## Exercise
Print the whole listing, unchanged.

## Task input
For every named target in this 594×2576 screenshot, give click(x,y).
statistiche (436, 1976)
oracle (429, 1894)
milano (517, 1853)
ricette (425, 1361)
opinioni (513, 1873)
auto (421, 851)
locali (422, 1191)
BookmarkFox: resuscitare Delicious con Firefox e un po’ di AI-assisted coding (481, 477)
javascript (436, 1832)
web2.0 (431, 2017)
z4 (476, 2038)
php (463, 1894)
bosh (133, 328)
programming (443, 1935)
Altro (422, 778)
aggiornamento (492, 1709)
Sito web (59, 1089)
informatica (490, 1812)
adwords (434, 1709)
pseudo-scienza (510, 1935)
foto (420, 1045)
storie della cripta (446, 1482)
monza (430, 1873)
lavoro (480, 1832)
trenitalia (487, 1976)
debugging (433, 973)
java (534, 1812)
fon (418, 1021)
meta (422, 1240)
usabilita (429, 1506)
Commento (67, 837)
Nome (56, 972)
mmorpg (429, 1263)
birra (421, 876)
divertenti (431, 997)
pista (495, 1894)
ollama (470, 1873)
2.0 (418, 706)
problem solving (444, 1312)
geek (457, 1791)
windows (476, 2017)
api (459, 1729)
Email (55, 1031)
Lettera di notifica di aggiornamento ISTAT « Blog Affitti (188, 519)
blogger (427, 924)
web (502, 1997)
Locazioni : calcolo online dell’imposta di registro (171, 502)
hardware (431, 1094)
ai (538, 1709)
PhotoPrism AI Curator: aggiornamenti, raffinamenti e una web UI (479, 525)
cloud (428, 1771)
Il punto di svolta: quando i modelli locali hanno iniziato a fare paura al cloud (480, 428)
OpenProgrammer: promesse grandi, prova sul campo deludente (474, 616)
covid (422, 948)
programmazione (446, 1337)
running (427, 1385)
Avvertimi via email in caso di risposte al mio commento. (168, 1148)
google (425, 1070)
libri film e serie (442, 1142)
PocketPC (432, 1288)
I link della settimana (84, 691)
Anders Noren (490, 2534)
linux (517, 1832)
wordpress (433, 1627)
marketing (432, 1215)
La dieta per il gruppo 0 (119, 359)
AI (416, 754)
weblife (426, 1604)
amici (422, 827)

## Task solution
For every named target in this 594×2576 screenshot, give click(x,y).
statistiche (436, 1976)
oracle (429, 1894)
milano (517, 1853)
ricette (425, 1361)
opinioni (513, 1873)
auto (421, 851)
locali (422, 1191)
BookmarkFox: resuscitare Delicious con Firefox e un po’ di AI-assisted coding (481, 477)
javascript (436, 1832)
web2.0 (431, 2017)
z4 (476, 2038)
php (463, 1894)
bosh (133, 328)
programming (443, 1935)
Altro (422, 778)
aggiornamento (492, 1709)
Sito web (59, 1089)
informatica (490, 1812)
adwords (434, 1709)
pseudo-scienza (510, 1935)
foto (420, 1045)
storie della cripta (446, 1482)
monza (430, 1873)
lavoro (480, 1832)
trenitalia (487, 1976)
debugging (433, 973)
java (534, 1812)
fon (418, 1021)
meta (422, 1240)
usabilita (429, 1506)
Commento (67, 837)
Nome (56, 972)
mmorpg (429, 1263)
birra (421, 876)
divertenti (431, 997)
pista (495, 1894)
ollama (470, 1873)
2.0 (418, 706)
problem solving (444, 1312)
geek (457, 1791)
windows (476, 2017)
api (459, 1729)
Email (55, 1031)
Lettera di notifica di aggiornamento ISTAT « Blog Affitti (188, 519)
blogger (427, 924)
web (502, 1997)
Locazioni : calcolo online dell’imposta di registro (171, 502)
hardware (431, 1094)
ai (538, 1709)
PhotoPrism AI Curator: aggiornamenti, raffinamenti e una web UI (479, 525)
cloud (428, 1771)
Il punto di svolta: quando i modelli locali hanno iniziato a fare paura al cloud (480, 428)
OpenProgrammer: promesse grandi, prova sul campo deludente (474, 616)
covid (422, 948)
programmazione (446, 1337)
running (427, 1385)
Avvertimi via email in caso di risposte al mio commento. (168, 1148)
google (425, 1070)
libri film e serie (442, 1142)
PocketPC (432, 1288)
I link della settimana (84, 691)
Anders Noren (490, 2534)
linux (517, 1832)
wordpress (433, 1627)
marketing (432, 1215)
La dieta per il gruppo 0 (119, 359)
AI (416, 754)
weblife (426, 1604)
amici (422, 827)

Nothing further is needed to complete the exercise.